**DOCUMENT SECTION**

In krzjoa/torchts: Time series Models with torch

knitr::opts_chunk$set(
  collapse = TRUE,
  comment = "#>"
)

library(torch)
#library(torchts)
library(rsample)
library(dplyr, warn.conflicts = FALSE)
library(ggplot2)
library(parsnip)
library(timetk)

# write.csv(weather_pl, file = "../weather_pl.csv")

devtools::load_all()

Preparing dataset

parsnip API provides quick and convenient way to train time series models based on torch library.

First, let's prepare input data set using excelent timetk library. weather_pl dataset from torchts package contains 19-year history of weather data from two Polish "poles of extreme temperature", i.e. Suwałki and Tarnów. In this excercise, we'll use a slice of data registered in the "pole of warmth", i.e in the city of Tarnów.

tarnow_temp <- 
  weather_pl %>% 
  filter(station == "TRN") %>% 
  select(date, tmax_daily, tmin_daily, press_mean_daily)

tk_summary_diagnostics(tarnow_temp, date)

tarnow_temp <- 
  tarnow_temp %>% 
  mutate(year_day =  as.numeric(lubridate::yday(date)))

As we can see, this is a time series between 1th of Janury 2001 till the end of 2020 - twenty years. In the next step, we'll split our data into two training and testing datasets using a handy time_series_split function.

Univariate time series

EPOCHS    <- 10
HORIZON   <- 7
TIMESTEPS <- 28

data_split <- 
  time_series_split(
    tarnow_temp, date, 
    initial = "18 years",
    assess  = "2 years", 
    lag     = TIMESTEPS
  )

**DATASET CONTENT**
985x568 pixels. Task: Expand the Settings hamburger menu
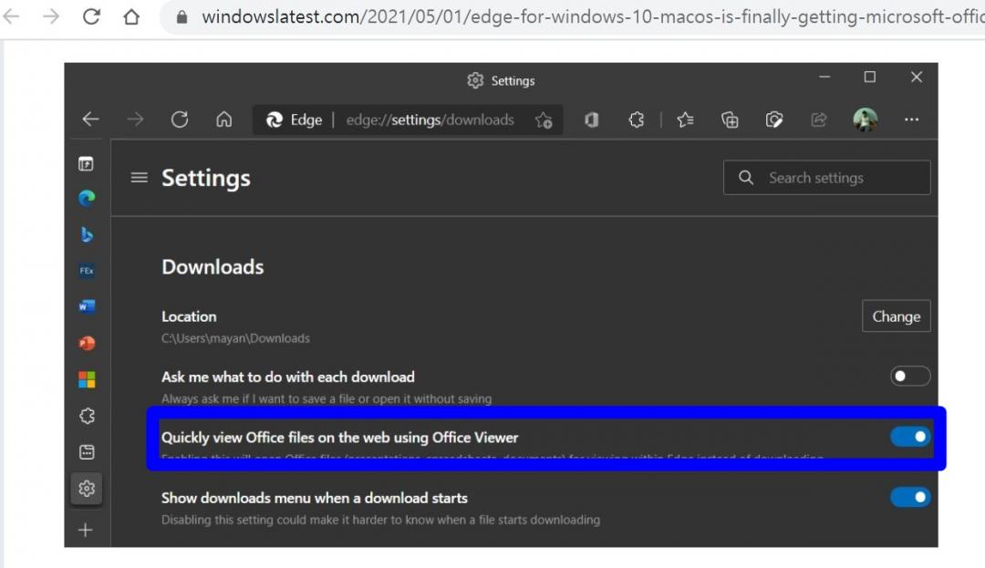139,178
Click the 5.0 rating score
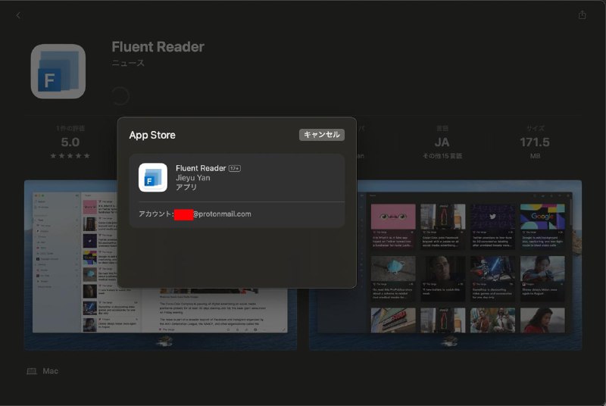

**EXERCISES TO COMPLETE**
**A)** In the time series tutorial, swap "Tarnów" for "Suwałki" in the part that opens with the words containing "parsnip API provides" and closes with "tmax_daily, tmin_daily, press_mean_daily)".
**B)** Turn the paragraph of the time series tutorial that begins "First, let's prepare input data set" into a short bulleted list that keeps its main facts.

**COMPLETED EXERCISE**
**A)**
parsnip API provides quick and convenient way to train time series models based on torch library.

First, let's prepare input data set using excelent timetk library. weather_pl dataset from torchts package contains 19-year history of weather data from two Polish "poles of extreme temperature", i.e. Suwałki and Suwałki. In this excercise, we'll use a slice of data registered in the "pole of warmth", i.e in the city of Suwałki.

tarnow_temp <- 
  weather_pl %>% 
  filter(station == "TRN") %>% 
  select(date, tmax_daily, tmin_daily, press_mean_daily)

**B)**
- The input data set is prepared with the timetk library.
- The weather_pl dataset from the torchts package holds a 19-year history of weather data from two Polish "poles of extreme temperature": Suwałki and Tarnów.
- The exercise uses only the data from the "pole of warmth," the city of Tarnów.